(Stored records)

Segment Open

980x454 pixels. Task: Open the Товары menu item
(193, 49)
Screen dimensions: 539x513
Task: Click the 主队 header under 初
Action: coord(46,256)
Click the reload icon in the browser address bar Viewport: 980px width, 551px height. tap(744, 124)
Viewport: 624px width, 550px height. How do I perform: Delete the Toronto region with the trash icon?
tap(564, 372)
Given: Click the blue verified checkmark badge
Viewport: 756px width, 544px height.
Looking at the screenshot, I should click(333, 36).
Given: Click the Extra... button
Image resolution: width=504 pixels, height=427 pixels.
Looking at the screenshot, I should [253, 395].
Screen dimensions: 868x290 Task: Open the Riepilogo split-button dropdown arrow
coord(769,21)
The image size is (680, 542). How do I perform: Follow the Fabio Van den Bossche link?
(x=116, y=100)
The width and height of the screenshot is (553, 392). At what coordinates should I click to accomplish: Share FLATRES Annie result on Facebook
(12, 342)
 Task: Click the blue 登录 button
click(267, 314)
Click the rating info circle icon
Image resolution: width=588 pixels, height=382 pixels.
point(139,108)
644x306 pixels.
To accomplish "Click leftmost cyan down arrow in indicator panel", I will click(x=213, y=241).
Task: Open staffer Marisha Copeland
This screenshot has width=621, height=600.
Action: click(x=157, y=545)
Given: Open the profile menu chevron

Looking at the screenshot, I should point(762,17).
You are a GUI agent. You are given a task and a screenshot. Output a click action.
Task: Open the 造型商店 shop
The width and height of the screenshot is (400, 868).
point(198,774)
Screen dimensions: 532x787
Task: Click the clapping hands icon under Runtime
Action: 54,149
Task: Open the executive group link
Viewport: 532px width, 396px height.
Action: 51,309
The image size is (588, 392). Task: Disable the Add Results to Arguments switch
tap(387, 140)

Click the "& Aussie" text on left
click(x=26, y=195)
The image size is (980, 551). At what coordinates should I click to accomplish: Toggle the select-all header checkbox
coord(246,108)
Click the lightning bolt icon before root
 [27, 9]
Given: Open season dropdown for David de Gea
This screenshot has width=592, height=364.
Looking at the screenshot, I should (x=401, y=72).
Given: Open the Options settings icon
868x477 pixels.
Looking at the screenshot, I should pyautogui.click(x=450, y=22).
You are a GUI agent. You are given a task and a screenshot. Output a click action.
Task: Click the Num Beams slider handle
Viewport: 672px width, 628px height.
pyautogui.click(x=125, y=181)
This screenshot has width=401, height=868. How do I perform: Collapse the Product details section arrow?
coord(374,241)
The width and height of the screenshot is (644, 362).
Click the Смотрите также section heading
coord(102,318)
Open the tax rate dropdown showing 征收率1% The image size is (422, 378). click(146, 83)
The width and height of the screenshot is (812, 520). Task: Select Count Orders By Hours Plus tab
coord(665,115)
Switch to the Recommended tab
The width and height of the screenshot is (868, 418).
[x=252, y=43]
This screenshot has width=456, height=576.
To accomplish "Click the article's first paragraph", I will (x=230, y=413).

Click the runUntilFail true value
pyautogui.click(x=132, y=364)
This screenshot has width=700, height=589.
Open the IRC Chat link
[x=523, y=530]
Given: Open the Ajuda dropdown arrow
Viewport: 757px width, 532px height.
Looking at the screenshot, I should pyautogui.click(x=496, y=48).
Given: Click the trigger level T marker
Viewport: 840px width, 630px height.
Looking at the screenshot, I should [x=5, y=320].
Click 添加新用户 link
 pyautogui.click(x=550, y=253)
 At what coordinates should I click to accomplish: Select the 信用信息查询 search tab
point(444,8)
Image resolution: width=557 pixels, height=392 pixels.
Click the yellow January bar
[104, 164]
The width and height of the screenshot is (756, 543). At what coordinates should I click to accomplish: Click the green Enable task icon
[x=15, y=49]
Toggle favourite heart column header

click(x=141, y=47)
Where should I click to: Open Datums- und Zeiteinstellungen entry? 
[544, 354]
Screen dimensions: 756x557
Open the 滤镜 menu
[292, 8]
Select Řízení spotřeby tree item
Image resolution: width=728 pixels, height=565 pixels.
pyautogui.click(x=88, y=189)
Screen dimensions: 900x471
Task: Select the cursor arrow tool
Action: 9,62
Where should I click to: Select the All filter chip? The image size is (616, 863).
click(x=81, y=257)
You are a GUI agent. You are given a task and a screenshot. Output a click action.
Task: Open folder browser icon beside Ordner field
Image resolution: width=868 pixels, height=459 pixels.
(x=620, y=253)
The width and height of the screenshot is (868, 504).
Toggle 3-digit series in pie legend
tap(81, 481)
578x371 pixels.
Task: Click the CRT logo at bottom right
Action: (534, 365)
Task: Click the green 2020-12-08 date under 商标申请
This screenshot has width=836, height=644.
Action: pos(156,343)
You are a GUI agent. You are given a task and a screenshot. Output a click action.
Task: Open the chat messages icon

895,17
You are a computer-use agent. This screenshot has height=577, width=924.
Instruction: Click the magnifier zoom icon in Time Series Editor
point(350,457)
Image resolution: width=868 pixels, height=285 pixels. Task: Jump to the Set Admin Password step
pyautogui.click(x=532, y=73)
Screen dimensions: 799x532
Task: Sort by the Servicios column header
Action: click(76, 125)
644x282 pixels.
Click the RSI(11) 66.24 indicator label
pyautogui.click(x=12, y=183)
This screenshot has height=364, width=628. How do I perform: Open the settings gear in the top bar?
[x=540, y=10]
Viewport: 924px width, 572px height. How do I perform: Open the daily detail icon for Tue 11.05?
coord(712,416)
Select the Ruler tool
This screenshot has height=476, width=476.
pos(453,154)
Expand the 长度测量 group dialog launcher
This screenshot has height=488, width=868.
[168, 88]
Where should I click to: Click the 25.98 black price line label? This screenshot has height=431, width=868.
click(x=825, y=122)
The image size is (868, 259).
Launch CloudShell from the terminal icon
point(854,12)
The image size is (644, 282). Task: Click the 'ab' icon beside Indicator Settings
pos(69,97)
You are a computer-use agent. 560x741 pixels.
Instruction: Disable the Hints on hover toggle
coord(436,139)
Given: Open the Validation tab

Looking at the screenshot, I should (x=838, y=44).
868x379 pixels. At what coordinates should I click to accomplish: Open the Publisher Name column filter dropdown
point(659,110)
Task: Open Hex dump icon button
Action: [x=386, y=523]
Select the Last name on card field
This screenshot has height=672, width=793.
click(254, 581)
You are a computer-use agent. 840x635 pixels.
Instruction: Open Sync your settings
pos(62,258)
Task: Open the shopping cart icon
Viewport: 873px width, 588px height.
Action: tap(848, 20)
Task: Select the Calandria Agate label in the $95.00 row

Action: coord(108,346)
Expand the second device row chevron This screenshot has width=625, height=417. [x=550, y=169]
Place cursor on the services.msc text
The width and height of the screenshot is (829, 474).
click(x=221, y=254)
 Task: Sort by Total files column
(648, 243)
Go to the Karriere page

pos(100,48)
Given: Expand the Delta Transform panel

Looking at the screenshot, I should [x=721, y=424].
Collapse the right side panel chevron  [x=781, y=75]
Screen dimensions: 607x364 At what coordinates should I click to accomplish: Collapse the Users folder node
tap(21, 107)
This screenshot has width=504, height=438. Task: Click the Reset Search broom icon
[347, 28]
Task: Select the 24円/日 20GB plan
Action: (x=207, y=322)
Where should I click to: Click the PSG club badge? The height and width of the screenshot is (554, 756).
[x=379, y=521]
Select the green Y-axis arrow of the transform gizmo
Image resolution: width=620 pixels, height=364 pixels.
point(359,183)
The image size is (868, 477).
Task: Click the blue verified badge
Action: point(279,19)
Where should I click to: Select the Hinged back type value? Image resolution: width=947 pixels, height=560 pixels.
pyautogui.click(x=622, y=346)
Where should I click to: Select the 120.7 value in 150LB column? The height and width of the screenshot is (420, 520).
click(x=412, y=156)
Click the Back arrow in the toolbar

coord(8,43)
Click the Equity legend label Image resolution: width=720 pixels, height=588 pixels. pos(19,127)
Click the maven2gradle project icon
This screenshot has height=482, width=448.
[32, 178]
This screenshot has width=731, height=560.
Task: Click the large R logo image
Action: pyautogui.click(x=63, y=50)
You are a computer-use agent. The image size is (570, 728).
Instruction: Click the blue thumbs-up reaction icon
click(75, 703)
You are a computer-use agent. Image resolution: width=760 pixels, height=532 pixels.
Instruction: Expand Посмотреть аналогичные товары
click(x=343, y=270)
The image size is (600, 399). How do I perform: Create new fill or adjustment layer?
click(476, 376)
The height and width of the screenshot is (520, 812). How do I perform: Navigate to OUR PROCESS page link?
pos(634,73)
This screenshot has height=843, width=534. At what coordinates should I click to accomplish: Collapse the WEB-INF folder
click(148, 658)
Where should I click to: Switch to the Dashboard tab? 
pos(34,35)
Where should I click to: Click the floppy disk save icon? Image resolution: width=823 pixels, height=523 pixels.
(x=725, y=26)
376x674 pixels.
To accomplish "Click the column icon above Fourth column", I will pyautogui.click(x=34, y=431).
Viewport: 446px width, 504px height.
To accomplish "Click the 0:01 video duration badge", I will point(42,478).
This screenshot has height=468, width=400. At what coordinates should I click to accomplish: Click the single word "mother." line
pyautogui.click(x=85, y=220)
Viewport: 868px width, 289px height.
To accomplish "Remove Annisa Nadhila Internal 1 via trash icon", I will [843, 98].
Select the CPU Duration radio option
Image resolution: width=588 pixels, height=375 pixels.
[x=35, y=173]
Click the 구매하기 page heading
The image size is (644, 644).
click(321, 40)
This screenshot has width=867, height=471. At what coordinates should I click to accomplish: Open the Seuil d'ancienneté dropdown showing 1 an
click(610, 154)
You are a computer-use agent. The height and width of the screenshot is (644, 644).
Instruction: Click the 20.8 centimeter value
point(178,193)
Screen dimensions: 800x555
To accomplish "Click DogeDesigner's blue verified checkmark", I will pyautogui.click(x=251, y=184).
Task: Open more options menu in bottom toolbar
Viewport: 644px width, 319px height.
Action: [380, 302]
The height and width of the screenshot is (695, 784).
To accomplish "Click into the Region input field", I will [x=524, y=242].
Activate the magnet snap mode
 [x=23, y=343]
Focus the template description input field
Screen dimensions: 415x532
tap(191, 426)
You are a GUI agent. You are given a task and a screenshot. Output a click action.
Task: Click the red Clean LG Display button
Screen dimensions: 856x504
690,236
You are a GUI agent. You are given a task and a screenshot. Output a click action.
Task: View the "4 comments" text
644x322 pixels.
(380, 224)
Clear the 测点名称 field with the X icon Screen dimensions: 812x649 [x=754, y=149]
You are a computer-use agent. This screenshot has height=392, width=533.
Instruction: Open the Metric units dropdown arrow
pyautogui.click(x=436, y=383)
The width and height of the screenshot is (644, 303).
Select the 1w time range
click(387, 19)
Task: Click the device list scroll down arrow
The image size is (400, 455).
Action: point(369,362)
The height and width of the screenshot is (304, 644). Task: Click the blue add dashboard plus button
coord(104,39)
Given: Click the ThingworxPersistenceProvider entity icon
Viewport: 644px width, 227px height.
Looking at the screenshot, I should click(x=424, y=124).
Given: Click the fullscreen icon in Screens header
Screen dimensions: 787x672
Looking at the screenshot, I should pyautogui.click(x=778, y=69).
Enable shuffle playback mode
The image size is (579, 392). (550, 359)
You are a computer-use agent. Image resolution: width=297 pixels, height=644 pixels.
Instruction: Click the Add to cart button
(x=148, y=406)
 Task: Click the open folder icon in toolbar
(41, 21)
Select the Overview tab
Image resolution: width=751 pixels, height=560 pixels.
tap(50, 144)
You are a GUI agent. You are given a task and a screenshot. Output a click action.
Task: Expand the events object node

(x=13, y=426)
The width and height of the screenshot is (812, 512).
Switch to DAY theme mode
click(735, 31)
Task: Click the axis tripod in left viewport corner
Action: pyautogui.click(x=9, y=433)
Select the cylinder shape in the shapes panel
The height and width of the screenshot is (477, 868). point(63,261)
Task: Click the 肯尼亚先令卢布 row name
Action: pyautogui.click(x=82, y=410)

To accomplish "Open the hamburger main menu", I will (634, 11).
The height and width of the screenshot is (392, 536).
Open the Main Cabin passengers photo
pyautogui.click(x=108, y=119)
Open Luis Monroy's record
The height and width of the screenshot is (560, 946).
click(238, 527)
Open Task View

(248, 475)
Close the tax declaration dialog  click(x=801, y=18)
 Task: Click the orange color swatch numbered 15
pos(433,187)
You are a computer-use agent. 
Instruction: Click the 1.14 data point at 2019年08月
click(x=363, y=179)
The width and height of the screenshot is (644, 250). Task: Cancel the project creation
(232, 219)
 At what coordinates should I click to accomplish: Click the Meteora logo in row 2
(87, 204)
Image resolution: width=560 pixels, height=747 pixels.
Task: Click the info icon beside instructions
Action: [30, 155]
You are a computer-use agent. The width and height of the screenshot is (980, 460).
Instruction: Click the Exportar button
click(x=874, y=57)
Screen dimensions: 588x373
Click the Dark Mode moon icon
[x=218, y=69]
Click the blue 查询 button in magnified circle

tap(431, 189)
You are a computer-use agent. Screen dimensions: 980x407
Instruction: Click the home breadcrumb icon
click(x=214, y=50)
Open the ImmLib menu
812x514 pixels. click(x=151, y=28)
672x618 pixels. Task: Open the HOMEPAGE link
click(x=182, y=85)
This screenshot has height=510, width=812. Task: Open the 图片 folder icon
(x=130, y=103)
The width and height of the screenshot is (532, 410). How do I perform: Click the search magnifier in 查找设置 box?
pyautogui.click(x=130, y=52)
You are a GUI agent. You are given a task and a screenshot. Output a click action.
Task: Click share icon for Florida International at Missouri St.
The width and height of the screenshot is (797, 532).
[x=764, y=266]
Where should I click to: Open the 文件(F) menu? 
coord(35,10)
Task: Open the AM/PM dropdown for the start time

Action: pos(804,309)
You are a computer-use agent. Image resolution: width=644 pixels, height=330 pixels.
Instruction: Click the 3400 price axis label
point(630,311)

Segment Closed

Your assignment: Your answer should consist of the lines above that hold the word "dialog".

Written solution:
Expand the 长度测量 group dialog launcher
Close the tax declaration dialog  click(x=801, y=18)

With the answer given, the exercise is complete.